Era. Leila exerceu a liberdade dela de ser mulher de maneira exemplar, tanto é que virou esse ícone, né? Ela tinha um comportamento livre e alardeava isso. Na minha família, não havia hipótese de que você falasse palavrão, e a Leila falava muito palavrão. A primeira vez que ela foi à casa do meu pai, sentou à mesa e foi mais Leila que nunca. E meu pai adorou. Ele ria daquela menina com 20 anos a quem chamou de boca suja. Era o jeito de ela se expressar e era tão sincero, que todo mundo era encantado com a Leila. 

A morte dela foi das mais prematuras, não é?
Ah, foi horrível, um dos maiores baques da minha vida. E a Leila era eterna, né? A Leila era tão símbolo de vida que ela morrer era uma contradição. Em todos os sentidos. E essa morte de uma pessoa que explode no ar! Não conseguia conceber isso.

Como é ser sogra do Carlinhos Brown?
Eu nem conhecia o Carlinhos quando a Lelê [Helena] começou a namorar ele. Ela foi passar um Carnaval na Bahia e começou a namorar. Depois fui sabendo quem ele era e fui me apaixonando também, porque o Carlinhos é uma pessoa especialíssima. Então ele foi se aproximando, e aí a gente aprendeu a falar aquela linguagem dele. Olha, ele é delirante, mas tem uma lógica no pensamento que é só dele. No fundo ele deve achar que a gente é que é delirante [risos]. Ele tem uma cabeça que está em evolução, o pensamento dele, quando você começa a penetrar, tem uma lógica absurda. E tem uma coerência e uma justeza, sabe, de atitude, do que ele pensa com o que ele faz. É maravilhoso. Ele tem uma mistura de sofisticação que você não sabe de onde vem porque ele é uma pessoa que teve poucos recursos para estudar, então não vem de estudo, mas vem de uma antena absolutamente requintada, fina, que se mistura com uma coisa popular. Você vê ele passando pelas ruas da Bahia, e ele é rei. Rei sem querer exercer reinado nenhum, entendeu? Isso é que é bonito. 

E você vê alguma coisa dele nos seus netos?
A menorzinha [Clara, 6 anos] é animada igual a ele. Assim de falar com todo mundo, extrovertidaça. 
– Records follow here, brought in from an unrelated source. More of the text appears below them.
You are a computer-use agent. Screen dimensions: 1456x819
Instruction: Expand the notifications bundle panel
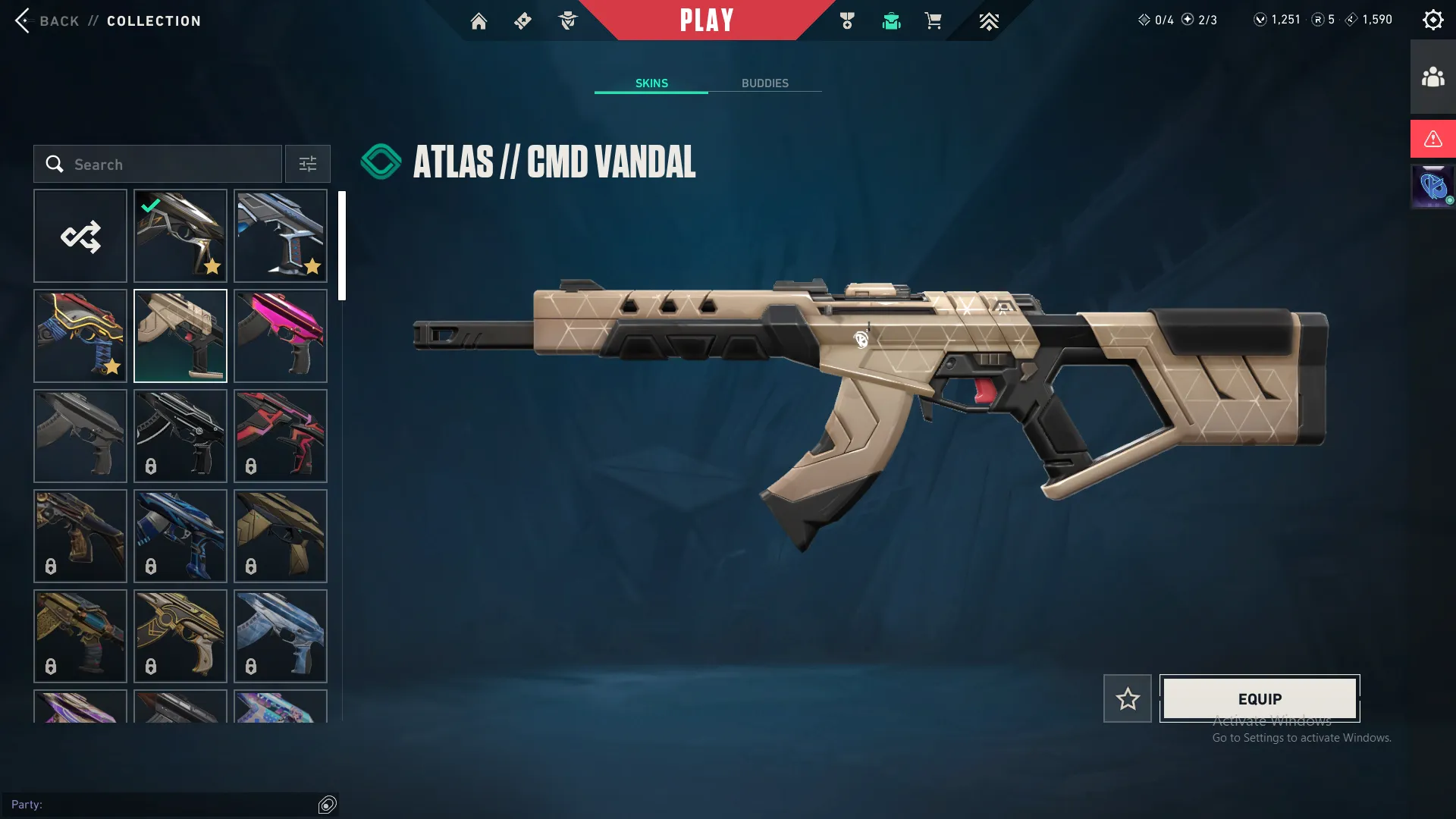click(1432, 186)
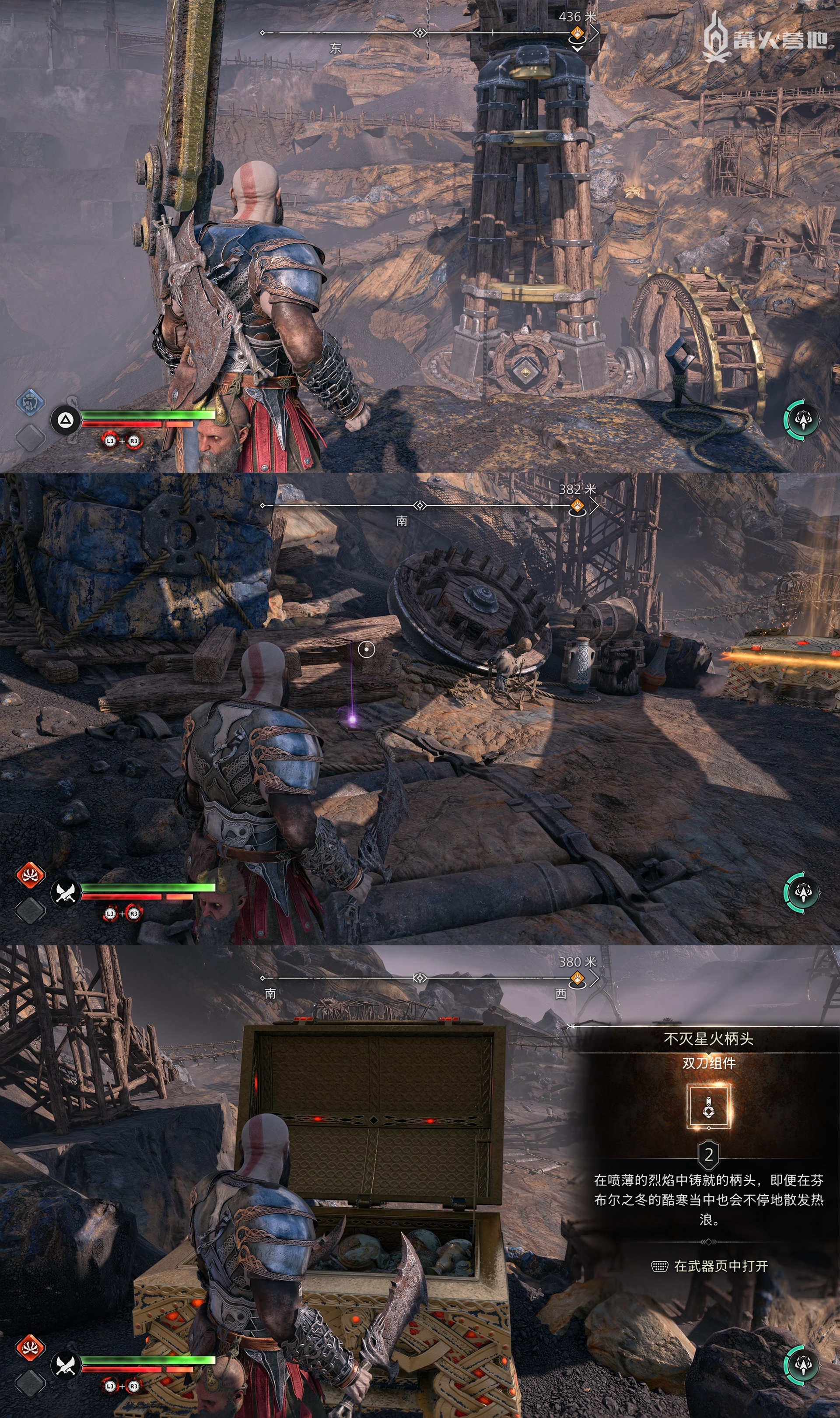
Task: Click the compass objective marker showing 436 米
Action: click(577, 33)
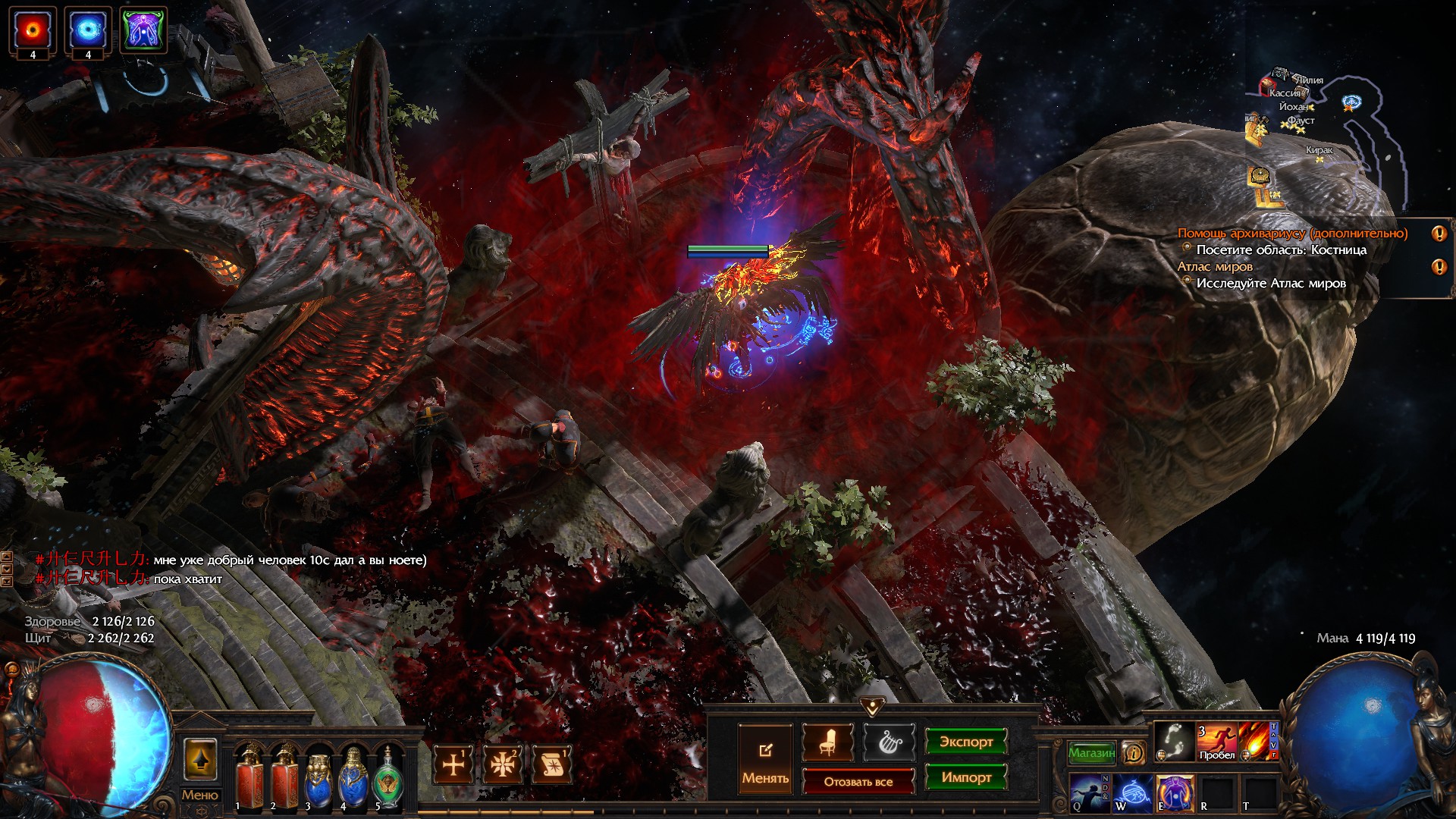Screen dimensions: 1456x819
Task: Click the Отозвать все button
Action: click(858, 782)
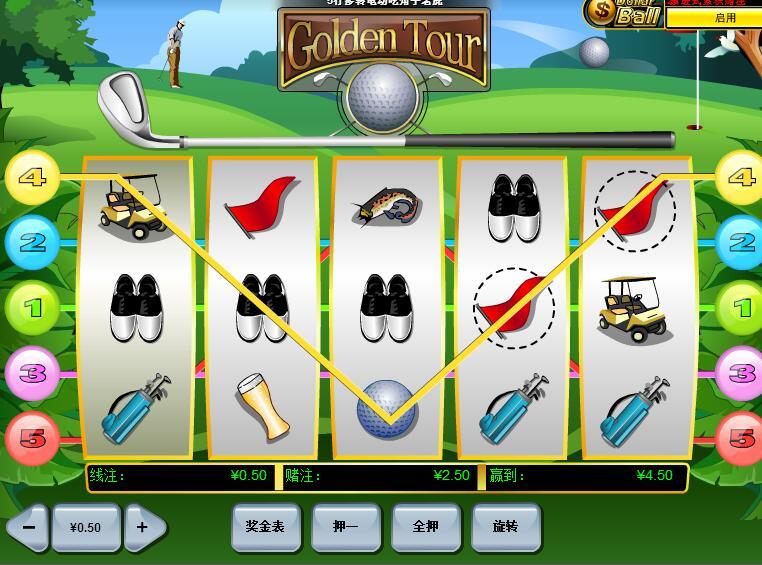Open the 奖金表 paytable
The image size is (762, 565).
click(x=265, y=526)
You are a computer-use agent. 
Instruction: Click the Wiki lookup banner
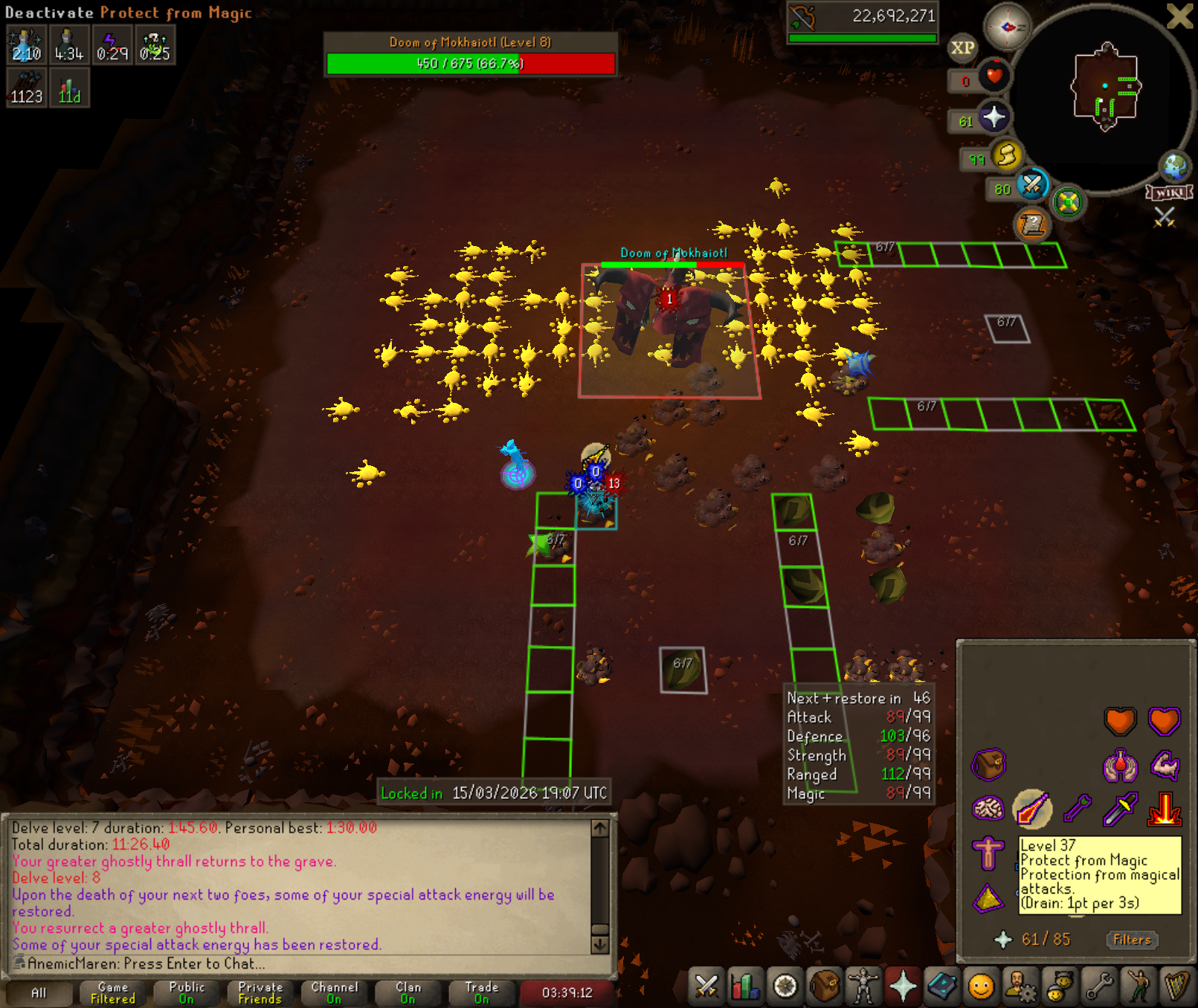point(1169,193)
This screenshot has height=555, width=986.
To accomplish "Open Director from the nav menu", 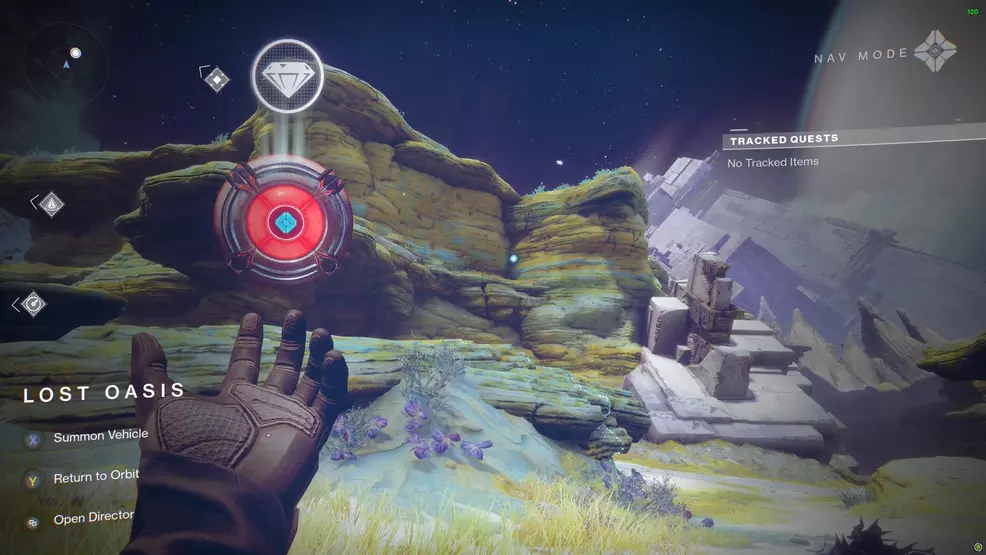I will click(93, 519).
Qual sua maior emoção como mãe?
Acho que a maior emoção é ver sua filha parindo. É uma coisa inenarrável. Eu vi três vezes. Nossa, não tem emoção maior.  

Maior do que dar à luz?
Mais. Essa coisa da vida continuando, né? De ir passando o bastão e ver a tua filha passando o bastão. É lindo.Você fala: “Ah, então tá certo: eu vim aqui para isso e, no meio tempo, fui ser atriz” [risos].